[RAW RECORDS start]
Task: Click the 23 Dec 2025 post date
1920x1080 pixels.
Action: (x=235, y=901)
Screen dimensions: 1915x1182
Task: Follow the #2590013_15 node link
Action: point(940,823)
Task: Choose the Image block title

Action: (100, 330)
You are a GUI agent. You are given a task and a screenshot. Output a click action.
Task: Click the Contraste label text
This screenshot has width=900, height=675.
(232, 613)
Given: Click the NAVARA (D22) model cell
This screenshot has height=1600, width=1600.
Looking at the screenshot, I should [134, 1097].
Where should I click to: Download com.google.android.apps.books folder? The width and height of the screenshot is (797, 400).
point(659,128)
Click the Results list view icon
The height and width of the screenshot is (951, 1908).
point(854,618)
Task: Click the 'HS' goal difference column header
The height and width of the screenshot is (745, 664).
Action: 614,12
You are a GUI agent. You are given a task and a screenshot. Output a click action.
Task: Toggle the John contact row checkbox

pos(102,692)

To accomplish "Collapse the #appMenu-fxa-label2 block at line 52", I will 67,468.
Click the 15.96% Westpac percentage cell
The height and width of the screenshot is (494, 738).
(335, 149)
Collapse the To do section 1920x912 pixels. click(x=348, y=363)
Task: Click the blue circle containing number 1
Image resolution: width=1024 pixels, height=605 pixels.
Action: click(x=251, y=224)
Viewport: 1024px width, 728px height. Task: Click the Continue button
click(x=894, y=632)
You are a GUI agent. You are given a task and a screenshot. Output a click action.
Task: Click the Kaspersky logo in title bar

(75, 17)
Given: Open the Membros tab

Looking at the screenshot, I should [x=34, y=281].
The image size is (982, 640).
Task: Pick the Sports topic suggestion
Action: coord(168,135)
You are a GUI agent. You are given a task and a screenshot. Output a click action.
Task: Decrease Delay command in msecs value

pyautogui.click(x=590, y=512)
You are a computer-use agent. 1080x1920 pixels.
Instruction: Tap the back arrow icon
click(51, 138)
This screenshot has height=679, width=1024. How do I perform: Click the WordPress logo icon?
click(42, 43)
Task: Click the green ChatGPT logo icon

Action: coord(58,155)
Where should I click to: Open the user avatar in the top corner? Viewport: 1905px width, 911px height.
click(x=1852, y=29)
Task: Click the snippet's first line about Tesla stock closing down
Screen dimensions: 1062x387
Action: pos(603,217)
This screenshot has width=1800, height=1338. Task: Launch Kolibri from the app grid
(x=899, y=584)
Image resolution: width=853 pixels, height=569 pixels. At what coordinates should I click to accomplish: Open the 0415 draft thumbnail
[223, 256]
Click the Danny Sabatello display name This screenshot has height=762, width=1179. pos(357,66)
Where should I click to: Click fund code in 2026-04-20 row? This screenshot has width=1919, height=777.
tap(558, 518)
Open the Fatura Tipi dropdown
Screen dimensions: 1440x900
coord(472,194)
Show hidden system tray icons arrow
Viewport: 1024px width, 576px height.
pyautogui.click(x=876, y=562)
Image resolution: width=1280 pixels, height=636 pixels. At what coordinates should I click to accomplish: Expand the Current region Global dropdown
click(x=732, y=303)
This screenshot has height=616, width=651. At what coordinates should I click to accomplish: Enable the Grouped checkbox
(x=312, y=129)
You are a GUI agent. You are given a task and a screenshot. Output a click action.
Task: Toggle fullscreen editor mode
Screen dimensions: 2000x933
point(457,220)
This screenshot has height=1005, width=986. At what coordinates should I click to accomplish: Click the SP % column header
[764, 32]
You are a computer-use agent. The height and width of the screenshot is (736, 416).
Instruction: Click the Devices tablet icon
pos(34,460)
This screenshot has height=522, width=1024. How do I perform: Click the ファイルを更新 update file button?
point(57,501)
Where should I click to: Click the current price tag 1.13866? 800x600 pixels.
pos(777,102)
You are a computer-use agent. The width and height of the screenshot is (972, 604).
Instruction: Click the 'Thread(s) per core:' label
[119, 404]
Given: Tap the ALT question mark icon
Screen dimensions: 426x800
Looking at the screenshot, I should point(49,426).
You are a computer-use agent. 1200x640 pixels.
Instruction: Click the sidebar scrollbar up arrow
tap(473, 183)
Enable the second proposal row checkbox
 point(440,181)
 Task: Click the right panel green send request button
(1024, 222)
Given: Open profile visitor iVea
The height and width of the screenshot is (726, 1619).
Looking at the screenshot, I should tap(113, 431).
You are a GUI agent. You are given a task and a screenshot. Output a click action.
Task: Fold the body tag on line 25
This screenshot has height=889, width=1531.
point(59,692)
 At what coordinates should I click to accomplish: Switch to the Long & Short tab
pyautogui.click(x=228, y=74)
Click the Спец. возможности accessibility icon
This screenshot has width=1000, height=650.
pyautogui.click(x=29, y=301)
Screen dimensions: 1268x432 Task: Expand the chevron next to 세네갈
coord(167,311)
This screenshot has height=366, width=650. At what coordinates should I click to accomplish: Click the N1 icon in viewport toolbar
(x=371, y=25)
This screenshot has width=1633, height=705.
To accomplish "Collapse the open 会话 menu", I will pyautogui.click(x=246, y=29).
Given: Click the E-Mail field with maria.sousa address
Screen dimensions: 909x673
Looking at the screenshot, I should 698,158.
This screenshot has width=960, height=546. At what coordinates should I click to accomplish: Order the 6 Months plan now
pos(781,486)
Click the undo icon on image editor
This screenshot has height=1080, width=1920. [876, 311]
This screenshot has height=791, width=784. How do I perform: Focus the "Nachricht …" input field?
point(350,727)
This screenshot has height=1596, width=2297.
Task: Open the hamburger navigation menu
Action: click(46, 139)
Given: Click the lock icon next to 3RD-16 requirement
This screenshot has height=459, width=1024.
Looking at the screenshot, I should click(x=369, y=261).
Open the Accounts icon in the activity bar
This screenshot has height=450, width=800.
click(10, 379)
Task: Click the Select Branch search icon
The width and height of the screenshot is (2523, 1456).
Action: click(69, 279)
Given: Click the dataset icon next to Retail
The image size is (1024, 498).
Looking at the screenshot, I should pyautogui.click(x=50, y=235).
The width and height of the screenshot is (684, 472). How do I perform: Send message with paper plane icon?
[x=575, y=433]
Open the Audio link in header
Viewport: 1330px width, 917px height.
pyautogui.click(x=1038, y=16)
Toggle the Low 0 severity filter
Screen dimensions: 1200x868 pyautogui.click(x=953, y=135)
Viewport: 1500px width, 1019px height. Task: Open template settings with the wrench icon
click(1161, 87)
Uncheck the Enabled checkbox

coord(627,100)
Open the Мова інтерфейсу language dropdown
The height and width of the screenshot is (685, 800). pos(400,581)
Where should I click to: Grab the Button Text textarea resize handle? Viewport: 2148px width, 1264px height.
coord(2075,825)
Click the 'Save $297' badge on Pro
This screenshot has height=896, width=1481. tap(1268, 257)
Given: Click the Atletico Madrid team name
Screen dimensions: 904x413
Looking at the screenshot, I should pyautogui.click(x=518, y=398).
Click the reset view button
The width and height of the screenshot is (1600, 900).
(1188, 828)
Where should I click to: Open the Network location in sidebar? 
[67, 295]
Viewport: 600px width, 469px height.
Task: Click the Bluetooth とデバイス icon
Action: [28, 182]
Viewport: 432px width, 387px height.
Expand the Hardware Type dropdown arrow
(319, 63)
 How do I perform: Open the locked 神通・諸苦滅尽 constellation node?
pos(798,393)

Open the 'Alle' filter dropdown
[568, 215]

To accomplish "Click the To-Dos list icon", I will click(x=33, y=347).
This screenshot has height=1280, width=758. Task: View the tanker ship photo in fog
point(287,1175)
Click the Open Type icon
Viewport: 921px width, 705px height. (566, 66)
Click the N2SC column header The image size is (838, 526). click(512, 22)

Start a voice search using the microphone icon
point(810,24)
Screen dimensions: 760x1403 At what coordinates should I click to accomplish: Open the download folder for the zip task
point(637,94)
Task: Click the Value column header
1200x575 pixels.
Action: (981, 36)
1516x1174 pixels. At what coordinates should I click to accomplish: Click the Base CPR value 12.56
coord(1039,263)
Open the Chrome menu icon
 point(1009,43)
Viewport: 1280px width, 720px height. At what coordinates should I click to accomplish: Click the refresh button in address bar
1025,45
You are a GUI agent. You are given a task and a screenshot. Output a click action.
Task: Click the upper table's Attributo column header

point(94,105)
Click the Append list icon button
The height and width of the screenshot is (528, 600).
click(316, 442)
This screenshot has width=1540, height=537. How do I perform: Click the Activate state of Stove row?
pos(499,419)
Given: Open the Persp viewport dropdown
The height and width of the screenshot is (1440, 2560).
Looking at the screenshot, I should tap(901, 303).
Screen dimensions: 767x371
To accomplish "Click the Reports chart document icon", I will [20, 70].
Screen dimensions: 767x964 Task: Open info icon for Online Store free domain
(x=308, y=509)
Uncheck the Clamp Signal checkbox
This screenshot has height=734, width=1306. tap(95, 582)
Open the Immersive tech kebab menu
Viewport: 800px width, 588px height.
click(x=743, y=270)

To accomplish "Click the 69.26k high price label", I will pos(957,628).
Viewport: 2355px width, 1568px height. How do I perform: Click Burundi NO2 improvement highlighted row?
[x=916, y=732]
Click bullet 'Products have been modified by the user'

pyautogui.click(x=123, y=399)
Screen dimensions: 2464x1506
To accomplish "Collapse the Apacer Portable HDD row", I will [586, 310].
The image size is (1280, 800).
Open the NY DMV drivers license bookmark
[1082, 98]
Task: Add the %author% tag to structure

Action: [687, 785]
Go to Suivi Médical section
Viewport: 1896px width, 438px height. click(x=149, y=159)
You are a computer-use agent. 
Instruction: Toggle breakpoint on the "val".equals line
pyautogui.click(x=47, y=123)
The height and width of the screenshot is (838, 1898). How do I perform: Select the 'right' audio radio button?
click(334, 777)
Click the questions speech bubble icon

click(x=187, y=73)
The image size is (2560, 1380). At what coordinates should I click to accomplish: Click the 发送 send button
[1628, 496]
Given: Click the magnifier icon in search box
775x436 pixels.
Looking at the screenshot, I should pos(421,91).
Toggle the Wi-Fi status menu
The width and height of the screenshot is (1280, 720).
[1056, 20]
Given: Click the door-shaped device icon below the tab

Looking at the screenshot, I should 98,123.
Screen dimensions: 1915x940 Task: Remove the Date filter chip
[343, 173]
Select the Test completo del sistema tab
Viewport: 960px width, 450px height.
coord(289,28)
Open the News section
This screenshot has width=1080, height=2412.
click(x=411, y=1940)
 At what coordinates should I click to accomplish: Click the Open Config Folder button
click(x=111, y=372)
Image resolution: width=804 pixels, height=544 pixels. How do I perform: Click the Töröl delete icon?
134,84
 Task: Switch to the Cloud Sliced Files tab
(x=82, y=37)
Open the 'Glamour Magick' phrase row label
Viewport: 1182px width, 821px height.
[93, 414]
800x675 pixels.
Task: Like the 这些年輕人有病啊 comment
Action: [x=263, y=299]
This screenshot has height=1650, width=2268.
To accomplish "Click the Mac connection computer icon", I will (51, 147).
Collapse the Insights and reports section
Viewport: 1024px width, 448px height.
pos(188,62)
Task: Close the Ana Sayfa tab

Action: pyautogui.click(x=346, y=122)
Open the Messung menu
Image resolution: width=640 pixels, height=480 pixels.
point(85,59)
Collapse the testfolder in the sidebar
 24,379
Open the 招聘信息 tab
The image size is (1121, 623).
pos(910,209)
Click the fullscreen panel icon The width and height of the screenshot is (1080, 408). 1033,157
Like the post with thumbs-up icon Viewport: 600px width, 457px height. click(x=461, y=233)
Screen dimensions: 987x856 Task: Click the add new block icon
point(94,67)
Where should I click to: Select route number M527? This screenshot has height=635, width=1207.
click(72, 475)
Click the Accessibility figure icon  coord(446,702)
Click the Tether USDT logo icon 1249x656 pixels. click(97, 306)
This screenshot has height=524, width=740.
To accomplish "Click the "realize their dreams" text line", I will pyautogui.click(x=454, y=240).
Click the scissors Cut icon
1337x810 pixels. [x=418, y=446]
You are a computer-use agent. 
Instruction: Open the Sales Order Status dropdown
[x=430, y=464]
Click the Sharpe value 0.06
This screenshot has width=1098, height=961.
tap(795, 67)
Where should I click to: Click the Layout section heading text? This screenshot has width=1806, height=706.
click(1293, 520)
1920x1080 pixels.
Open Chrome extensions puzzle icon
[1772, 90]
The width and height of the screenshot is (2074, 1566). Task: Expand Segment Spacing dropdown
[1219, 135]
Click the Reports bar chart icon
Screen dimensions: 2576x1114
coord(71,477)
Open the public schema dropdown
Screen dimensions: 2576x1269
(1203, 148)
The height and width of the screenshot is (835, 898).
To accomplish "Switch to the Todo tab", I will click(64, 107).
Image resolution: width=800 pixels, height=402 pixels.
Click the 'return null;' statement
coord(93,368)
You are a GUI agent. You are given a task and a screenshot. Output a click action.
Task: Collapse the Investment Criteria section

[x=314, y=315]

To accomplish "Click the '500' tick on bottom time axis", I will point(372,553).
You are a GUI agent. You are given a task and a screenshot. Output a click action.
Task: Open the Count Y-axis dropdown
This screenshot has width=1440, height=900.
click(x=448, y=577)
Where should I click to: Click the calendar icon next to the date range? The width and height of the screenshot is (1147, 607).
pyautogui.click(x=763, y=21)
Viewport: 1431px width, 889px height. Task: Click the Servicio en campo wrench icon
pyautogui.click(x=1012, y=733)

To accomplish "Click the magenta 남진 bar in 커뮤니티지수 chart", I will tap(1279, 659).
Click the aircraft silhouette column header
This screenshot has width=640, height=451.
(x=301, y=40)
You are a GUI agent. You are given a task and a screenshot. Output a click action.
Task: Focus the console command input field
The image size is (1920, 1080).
[RAW RECORDS end]
- _WHAT IS EXPECTED_:
Revise the listing from the line containing "Task: Close the Ana Sayfa tab" down to the line containing "will pyautogui.click(x=454, y=240).", replacing "sidebar" with "navigation pane" and leaving everything else unchanged.

- _EXERCISE RESULT_:
Task: Close the Ana Sayfa tab

Action: pyautogui.click(x=346, y=122)
Open the Messung menu
Image resolution: width=640 pixels, height=480 pixels.
point(85,59)
Collapse the testfolder in the navigation pane
 24,379
Open the 招聘信息 tab
The image size is (1121, 623).
pos(910,209)
Click the fullscreen panel icon The width and height of the screenshot is (1080, 408). 1033,157
Like the post with thumbs-up icon Viewport: 600px width, 457px height. click(x=461, y=233)
Screen dimensions: 987x856 Task: Click the add new block icon
point(94,67)
Where should I click to: Select route number M527? This screenshot has height=635, width=1207.
click(72, 475)
Click the Accessibility figure icon  coord(446,702)
Click the Tether USDT logo icon 1249x656 pixels. click(97, 306)
This screenshot has height=524, width=740.
To accomplish "Click the "realize their dreams" text line", I will pyautogui.click(x=454, y=240).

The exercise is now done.